Blog-Carnival---GM-binder-1Coming from a computer-RPG background, my approach to roleplaying games was quite linear. I still remember my first session as a Games Master vividly. I was going to lead a duo of seasoned players on an adventure, and I had it all scripted out. So I arrived with a stack of papers full of adventure notes, from where to where the characters would be going, what they would be doing, … Of course the players had a mind of their own and about 15 minutes into the game, I could throw away the whole script and I was improvising my way out of the adventure. So I learned some valuable lessons early on. Don’t overdo it with the notes.

Back then most of the paperwork I would haul to a session was hand drawn maps, or stats of creatures since I don’t like having to look up things during a session. I think I even have some of that stuff from the early days lying around. I used to bring home lots of paper waste from work and then just use the back side to write and draw on. A bit later on, I had a small black sketch book that I used to keep notes. But I never ran a campaign of such magnitude that I filled one of those sketch books.

My first campaign campaign

Some years later I ran (part of) Call of Cthulhu’s Coming Full Circle campaign by Pagan Publishing. For that campaign I had an actual Game Master’s Binder, which held all the handouts, pictures of NPC’s and locations, floorplans, the whole works. The campaign managed to get through the first adventure after which it wasn’t continued.

Blog-Carnival---GM-binder-3Some more years went by and I really wanted to run an actual campaign. I wanted to know what it felt like to achieve the epic end of a story that took years to complete. I settled on the Shackled City campaign by Paizo Publishing. As I thought the Shackled City campaign was quite tough, I added a few introduction adventures for the characters on their way to Cauldron.

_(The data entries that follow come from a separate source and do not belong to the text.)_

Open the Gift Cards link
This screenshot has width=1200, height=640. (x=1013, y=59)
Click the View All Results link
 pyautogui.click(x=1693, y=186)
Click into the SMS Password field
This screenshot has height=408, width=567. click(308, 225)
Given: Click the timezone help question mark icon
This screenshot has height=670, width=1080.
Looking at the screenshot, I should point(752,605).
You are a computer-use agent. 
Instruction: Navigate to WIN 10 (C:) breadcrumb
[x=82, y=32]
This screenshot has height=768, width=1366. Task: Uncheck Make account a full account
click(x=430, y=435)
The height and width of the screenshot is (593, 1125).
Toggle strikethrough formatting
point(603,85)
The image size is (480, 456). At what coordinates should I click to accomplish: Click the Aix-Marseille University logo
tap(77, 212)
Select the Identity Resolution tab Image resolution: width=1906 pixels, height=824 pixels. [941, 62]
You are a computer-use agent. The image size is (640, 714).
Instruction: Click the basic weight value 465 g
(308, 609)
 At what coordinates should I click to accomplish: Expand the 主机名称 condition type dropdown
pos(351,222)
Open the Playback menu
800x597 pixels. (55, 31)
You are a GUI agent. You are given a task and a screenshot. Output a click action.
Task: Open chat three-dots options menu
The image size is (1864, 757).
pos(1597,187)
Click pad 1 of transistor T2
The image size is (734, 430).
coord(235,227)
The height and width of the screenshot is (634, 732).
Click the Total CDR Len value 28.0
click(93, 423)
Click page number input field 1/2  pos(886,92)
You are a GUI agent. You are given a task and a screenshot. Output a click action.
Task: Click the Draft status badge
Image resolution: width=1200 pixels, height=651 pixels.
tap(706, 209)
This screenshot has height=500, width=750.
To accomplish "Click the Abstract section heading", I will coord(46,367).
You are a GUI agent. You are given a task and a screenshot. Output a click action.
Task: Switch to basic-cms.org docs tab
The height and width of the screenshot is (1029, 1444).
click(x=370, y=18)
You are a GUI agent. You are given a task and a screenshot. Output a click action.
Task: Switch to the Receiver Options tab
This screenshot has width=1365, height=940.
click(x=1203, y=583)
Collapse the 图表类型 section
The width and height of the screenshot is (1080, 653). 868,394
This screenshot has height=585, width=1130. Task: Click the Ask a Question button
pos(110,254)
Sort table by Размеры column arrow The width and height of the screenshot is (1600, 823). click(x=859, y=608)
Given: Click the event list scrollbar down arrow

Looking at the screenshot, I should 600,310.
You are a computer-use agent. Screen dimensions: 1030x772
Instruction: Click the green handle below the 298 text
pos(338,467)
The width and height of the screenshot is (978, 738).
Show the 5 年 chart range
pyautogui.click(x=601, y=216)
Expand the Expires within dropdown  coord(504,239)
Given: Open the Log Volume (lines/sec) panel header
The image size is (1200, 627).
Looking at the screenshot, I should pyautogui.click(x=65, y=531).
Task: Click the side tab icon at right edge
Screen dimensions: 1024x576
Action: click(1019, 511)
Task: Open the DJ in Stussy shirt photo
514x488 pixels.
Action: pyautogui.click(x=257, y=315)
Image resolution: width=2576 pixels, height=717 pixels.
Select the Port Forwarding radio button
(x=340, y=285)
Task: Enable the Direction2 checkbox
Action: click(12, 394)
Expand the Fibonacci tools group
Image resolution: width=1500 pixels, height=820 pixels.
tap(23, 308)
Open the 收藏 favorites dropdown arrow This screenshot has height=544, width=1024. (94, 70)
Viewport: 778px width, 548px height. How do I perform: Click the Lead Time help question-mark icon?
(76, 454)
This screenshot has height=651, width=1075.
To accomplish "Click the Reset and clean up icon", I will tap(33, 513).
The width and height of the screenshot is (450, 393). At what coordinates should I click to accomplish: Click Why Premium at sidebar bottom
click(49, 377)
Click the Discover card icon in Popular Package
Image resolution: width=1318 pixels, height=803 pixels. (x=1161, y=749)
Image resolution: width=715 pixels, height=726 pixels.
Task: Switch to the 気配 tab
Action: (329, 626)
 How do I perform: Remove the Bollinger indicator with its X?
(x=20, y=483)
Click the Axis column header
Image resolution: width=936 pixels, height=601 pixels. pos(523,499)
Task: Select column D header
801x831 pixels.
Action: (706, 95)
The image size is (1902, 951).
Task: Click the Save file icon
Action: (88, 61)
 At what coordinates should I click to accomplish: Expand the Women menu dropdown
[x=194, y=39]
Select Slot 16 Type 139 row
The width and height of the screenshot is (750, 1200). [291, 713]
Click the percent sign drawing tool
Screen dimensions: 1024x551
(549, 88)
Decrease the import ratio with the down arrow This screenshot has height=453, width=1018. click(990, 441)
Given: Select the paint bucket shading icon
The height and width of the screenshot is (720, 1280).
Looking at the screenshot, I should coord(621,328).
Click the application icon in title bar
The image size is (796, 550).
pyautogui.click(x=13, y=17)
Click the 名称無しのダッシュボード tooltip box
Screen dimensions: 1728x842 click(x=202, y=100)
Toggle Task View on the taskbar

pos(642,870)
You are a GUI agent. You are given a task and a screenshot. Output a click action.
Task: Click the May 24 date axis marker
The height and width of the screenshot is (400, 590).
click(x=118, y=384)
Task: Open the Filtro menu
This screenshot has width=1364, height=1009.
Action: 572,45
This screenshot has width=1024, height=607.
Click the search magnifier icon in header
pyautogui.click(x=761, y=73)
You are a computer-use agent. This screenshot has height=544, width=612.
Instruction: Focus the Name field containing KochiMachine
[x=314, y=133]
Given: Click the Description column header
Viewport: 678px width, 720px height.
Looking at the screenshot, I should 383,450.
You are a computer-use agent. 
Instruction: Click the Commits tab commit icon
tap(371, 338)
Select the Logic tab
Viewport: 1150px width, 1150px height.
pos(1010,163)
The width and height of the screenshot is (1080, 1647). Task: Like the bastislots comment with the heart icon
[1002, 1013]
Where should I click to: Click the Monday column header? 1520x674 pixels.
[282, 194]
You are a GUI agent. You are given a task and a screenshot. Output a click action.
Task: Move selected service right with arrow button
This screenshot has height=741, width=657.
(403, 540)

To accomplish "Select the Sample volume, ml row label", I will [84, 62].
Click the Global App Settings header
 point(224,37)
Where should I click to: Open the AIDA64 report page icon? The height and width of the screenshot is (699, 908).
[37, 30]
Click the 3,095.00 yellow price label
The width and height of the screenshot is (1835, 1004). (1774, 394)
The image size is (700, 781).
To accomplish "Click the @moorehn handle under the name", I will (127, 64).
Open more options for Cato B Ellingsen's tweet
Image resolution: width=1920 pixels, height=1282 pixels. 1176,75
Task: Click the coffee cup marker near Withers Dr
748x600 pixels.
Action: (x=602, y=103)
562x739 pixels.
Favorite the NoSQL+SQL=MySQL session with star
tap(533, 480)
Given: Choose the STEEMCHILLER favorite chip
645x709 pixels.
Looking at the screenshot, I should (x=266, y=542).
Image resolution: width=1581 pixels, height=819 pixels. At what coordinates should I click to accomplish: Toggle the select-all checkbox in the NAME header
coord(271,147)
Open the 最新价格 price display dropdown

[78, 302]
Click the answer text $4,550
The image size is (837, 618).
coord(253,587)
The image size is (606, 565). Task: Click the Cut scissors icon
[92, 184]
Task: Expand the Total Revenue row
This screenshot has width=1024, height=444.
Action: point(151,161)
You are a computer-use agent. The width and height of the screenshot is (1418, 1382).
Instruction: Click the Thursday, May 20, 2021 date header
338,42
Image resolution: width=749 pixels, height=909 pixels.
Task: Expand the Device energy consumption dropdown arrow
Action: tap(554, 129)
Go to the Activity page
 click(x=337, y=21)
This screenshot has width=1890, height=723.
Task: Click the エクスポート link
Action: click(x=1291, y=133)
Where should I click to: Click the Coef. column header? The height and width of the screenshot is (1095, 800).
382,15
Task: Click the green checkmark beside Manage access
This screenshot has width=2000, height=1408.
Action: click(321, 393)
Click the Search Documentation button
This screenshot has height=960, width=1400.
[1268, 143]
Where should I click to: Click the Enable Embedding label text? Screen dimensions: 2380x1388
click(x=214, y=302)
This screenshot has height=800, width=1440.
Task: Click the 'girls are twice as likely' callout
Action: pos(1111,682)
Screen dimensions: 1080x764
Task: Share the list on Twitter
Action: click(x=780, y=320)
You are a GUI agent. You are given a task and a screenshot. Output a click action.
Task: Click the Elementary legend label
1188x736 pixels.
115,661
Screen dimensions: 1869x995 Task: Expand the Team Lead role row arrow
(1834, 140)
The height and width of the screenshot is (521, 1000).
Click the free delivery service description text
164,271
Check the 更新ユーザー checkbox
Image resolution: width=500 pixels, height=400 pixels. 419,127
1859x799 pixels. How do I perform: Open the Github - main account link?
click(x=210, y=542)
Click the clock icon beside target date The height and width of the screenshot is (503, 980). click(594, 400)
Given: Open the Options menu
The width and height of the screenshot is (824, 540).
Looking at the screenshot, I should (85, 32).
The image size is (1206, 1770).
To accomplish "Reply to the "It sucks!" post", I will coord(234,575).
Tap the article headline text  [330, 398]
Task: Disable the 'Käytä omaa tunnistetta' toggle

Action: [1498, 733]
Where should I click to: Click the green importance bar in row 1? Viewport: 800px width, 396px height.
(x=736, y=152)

I decided to put this campaign into a wiki. The Shackled City wiki was an attempt at an online Game Master’s Binder and an attempt to have some interaction with players outside of the gaming sessions. The players could log in and add comments. They had sections for their characters where dreams and visions would appear, and there was a player-off-limits section where I added my dungeon master lore. In that section, I added NPC’s, prepared the campaign arc from adventure to adventure, added insights on why I chose to do some things and what I wanted to include. Unfortunately this campaign was also cut short, so much so, that the adventurers never even reached Cauldron and thus never actually started the Shackled City campaign.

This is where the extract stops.